No surprise there, though the Post is hardly a bastion of liberalism and pro-Democratic sentiment, regardless of what the finger-pointing self-victimizers of the right may have to say about it.
It’s actually not a bad endorsement — well, actually, it’s quite good — with most of it focusing on Obama’s many positive qualities and policy positions, including praising him on foreign policy, health care, education, and the economy. And this is especially nice:
Mr. Obama is a man of supple intelligence, with a nuanced grasp of complex issues and evident skill at conciliation and consensus-building. At home, we believe, he would respond to the economic cisis with a healthy respect for markets tempered by justified dismay over rising inequality and an understanding of the need for focused regulation. Abroad, the best evidence suggests that he would seek to maintain U.S. leadership and engagement, continue the fight against terrorists, and wage vigorous diplomacy on behalf of U.S. values and interests. Mr. Obama has the potential to become a great president. Given the enormous problems he would confront from his first day in office, and the damage wrought over the past eight years, we would settle for very good.
But, I have my problems with it, too. Here are the two big ones:
1) Like so many in the establishment media, the WaPo editors can’t quite get past their long history of sucking up to, and being charmed and deluded by, McCain:
It gives us no pleasure to oppose Mr. McCain. Over the years, he has been a force for principle and bipartisanship. He fought to recognize Vietnam, though some of his fellow ex-POWs vilified him for it. He stood up for humane immigration reform, though he knew Republican primary voters would punish him for it. He opposed torture and promoted campaign finance reform, a cause that Mr. Obama injured when he broke his promise to accept public financing in the general election campaign. Mr. McCain staked his career on finding a strategy for success in Iraq when just about everyone else in Washington was ready to give up. We think that he, too, might make a pretty good president.

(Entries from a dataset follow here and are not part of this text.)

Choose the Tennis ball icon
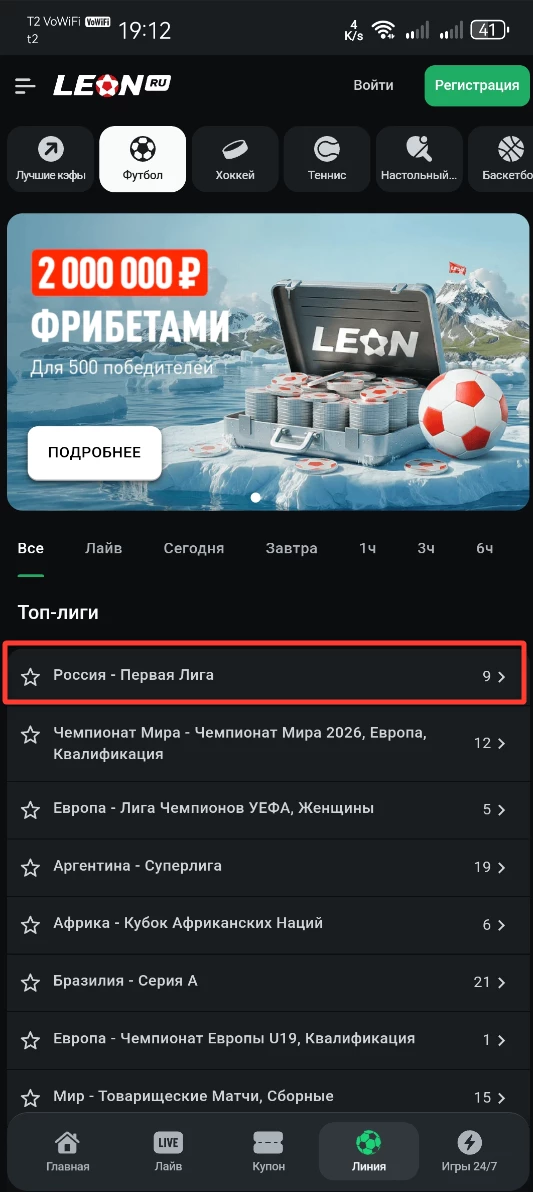Image resolution: width=533 pixels, height=1192 pixels. coord(327,149)
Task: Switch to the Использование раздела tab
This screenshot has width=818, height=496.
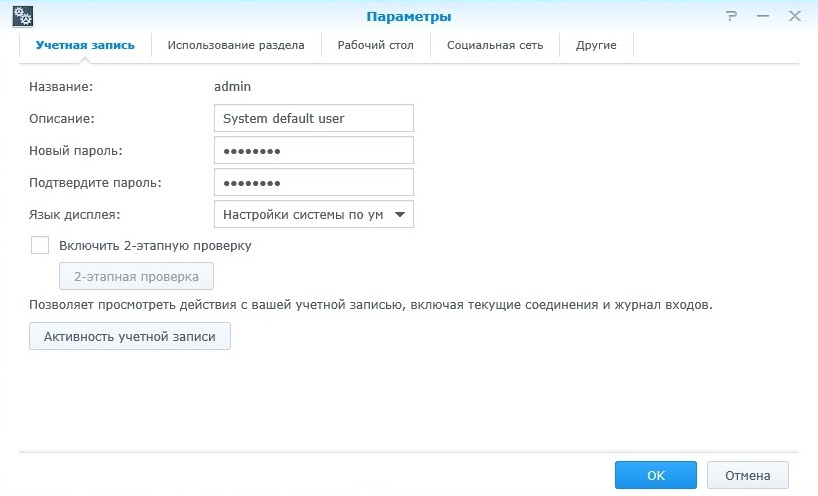Action: (236, 45)
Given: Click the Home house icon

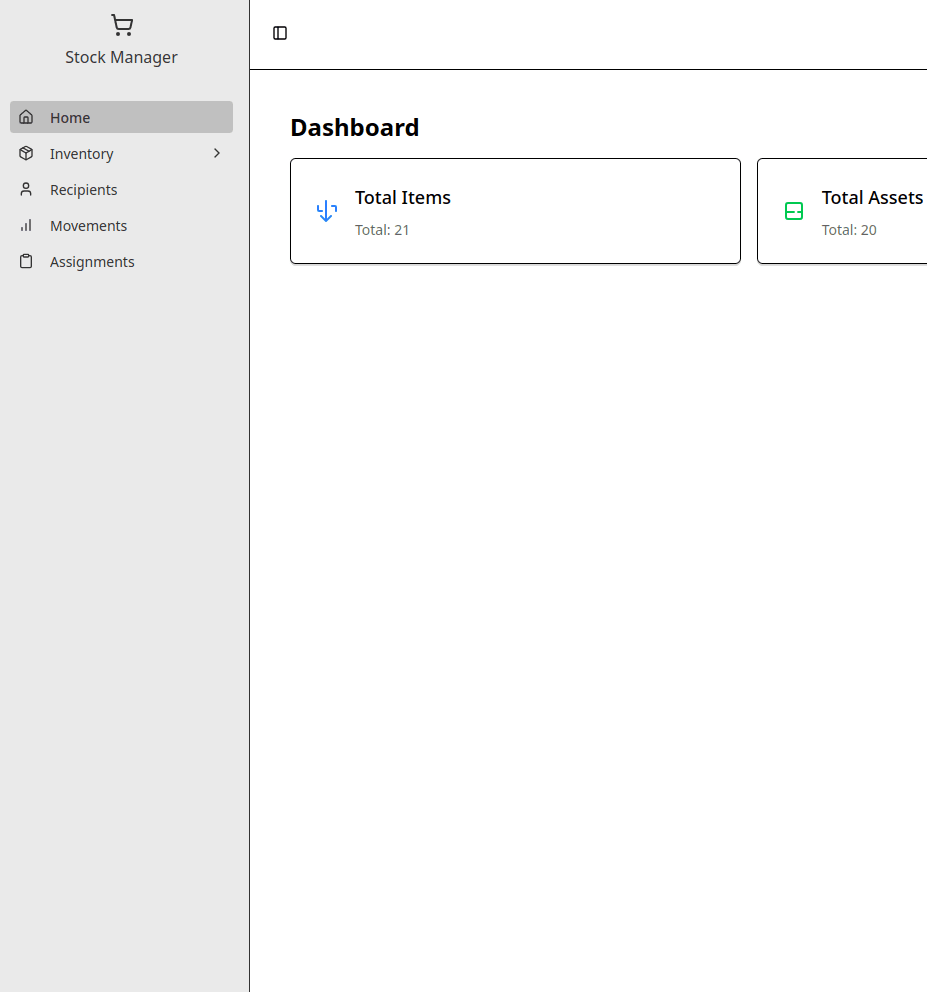Looking at the screenshot, I should click(27, 117).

Of course, he has only been bipartisan only on selected, self-serving issues; he has waffled back and forth on immigration (even openly disagreeing with himself); he may be against torture but his torture bill was weak (and ignored by Bush); he has supported Republican-friendly campaign finance reform while remaining in cahoots with certain key industries (gaming, alcohol, telecom) and their shady lobbyists; and his ongoing support for Bush’s disastrous war in Iraq has been shaped by his warped neocon worldview and grotesque stubbornness in the face of reality.
And Obama made the right decision not to take public financing, given his extensive grassroots efforts and the distinct advantage the Republicans have with respect to national-party spending. Plus, the public financing system has been a matter of convenience and necessity for McCain, not a matter of principle.)
He would not make a “pretty good president” — not even close. It’s possible he would actually be worse than Bush: neoconservative on foreign policy, neoliberal on economic policy, social conservative and even theocratic on domestic policy, including abortion and judicial appointments.
2) The WaPo editors reiterate their continued support for the Iraq War: “Thanks to the surge that Mr. Obama opposed, it may be feasible to withdraw many troops during his first two years in office. But if it isn’t — and U.S. generals have warned that the hard-won gains of the past 18 months could be lost by a precipitous withdrawal — we can only hope and assume that Mr. Obama would recognize the strategic importance of success in Iraq and adjust his plans.”
It must be repeated: The surge has only partly contributed to the decline in violence in Iraq and has otherwise been a failure. Given that, how would withdrawal be “precipitous”? The Iraqis no longer want the U.S. there, and it’s not like the occupation, which is what it really is, has achieved much in the way of progress. And what is “success”? The editors don’t explain, perhaps because they don’t know what it is, perhaps because there are any number of definitions of it. Success in the war has always been a nebulous concept anyway, which is partly the reason the war has been such a mismanaged disaster.
Like so many who still support the war, the WaPo editors simply toss out the usual distortions and deceptions. Thankfully, Obama has other plans — which, even if adjusted to accommodate future conditions on the ground, wouldn’t simply be more of the same, or worse.